INPUT DATA →

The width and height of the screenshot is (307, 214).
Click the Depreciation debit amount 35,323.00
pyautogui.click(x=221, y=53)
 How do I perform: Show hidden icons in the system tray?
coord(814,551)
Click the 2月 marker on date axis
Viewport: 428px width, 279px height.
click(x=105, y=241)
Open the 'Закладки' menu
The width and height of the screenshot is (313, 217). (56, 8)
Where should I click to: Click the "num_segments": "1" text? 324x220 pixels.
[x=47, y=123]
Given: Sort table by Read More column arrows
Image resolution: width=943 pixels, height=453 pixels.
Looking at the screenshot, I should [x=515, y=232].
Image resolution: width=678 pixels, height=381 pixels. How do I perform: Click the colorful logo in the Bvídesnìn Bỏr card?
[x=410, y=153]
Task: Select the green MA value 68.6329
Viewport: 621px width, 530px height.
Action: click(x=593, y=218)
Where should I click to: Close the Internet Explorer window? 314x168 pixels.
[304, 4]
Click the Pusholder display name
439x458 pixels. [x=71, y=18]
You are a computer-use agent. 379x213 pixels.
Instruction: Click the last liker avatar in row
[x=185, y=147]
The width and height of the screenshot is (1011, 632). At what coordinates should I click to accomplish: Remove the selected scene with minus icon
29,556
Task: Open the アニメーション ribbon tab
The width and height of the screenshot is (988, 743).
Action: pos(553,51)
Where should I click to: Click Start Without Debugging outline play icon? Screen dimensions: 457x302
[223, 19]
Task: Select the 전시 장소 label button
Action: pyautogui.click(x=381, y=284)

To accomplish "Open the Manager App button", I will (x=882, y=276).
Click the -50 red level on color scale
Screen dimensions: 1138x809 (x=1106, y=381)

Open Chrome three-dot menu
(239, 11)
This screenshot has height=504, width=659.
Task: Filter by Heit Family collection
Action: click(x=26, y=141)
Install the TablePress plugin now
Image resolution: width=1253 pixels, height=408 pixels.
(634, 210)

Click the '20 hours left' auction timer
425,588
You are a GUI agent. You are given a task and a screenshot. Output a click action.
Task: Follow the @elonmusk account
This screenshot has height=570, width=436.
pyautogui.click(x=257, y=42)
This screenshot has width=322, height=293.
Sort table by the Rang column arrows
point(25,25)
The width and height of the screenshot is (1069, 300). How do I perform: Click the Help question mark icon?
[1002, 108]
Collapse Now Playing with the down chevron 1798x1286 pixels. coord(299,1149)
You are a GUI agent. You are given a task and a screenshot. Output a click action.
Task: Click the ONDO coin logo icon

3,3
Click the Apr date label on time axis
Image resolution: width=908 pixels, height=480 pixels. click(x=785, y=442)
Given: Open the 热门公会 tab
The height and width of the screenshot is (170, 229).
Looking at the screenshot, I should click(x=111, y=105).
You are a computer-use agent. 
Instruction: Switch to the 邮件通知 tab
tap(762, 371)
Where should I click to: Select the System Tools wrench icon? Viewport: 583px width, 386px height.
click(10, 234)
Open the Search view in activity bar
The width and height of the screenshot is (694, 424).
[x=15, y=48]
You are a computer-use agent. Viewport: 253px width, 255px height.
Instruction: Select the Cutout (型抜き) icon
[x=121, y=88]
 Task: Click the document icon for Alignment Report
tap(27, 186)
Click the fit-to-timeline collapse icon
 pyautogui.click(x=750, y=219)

TASK → Restate, word for word, the listing above from its first line through the line that contains "Click the 2月 marker on date axis", keeping both of those lines.

RESPONSE TO THE TASK →
The width and height of the screenshot is (307, 214).
Click the Depreciation debit amount 35,323.00
pyautogui.click(x=221, y=53)
 How do I perform: Show hidden icons in the system tray?
coord(814,551)
Click the 2月 marker on date axis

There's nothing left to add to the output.